Earlier tonight I was sitting in a restaurant in Boston with my National Sales Manager discussing the best approach to dealing with a few people, as well as our companies marketing and sales strategy. I'm here for the Embedded Systems Conference, or at least, I was here for the conference. Now I'm just here because you can't get any evening flights from Boston to Portland. I could have left late tonight with an eight hour layover in the San Francisco airport taking the same connector to Portland that I will have after leaving this morning at six a.m. Of course, given that it's after midnight, I might have ended up with more sleep that way.
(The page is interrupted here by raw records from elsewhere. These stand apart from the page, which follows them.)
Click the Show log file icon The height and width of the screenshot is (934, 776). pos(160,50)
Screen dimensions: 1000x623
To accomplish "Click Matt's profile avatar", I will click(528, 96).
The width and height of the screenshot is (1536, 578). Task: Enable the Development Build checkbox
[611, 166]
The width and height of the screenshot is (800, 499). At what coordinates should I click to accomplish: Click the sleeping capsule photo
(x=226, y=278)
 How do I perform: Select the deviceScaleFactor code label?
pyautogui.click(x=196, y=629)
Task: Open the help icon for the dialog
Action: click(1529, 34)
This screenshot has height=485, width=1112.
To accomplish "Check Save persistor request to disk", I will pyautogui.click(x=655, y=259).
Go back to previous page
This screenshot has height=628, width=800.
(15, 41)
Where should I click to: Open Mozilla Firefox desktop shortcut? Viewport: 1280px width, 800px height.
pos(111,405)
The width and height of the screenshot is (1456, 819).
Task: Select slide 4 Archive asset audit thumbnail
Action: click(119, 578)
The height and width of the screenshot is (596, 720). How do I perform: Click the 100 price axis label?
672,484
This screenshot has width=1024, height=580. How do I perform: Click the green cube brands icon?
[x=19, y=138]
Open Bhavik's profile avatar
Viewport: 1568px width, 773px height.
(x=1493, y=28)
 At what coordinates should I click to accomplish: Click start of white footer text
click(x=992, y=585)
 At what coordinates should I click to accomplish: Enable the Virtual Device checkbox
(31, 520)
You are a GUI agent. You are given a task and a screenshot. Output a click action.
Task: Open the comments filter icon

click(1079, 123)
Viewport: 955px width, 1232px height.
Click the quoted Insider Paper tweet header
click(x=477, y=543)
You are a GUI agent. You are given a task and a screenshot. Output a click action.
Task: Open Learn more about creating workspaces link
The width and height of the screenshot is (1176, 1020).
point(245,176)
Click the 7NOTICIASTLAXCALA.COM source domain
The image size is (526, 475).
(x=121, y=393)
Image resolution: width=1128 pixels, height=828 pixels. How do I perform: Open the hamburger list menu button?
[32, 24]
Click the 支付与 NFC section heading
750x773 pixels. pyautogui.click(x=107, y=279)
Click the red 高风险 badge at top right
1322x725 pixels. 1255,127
While in this discussion, it occurred to me that good marketing and good psychology are a lot alike. Both are primarily focused around listening, not just listening, but actually hearing and understanding. In marketing as in psychology, you must understand your target. You must then arrange your message to fit the listening patterns of that target. On the surface, it seems a bit manipulative, but it really isn't. It's just a matter of packaging. You are delivering the same information, just in a method and manner that is more likely to be understood.
Again, in both fields, the primary function is the hearing. I'm not sure you could generalize with a standard ratio, but for sake of the argument, you should listen/hear four to five times more than you speak. First, if you use too many words, the message gets lost. The audience will tune out. Shut down. If you spend the extra time listening, and some time considering, you will be better prepared to formulate an effective message with fewer words, whether it be with a friend, a psychology subject or a target customer.

A little late for me to comment on this, but what's interesting about your observation re marketing and psychology is that at most major universities, the two curricula share many common classes.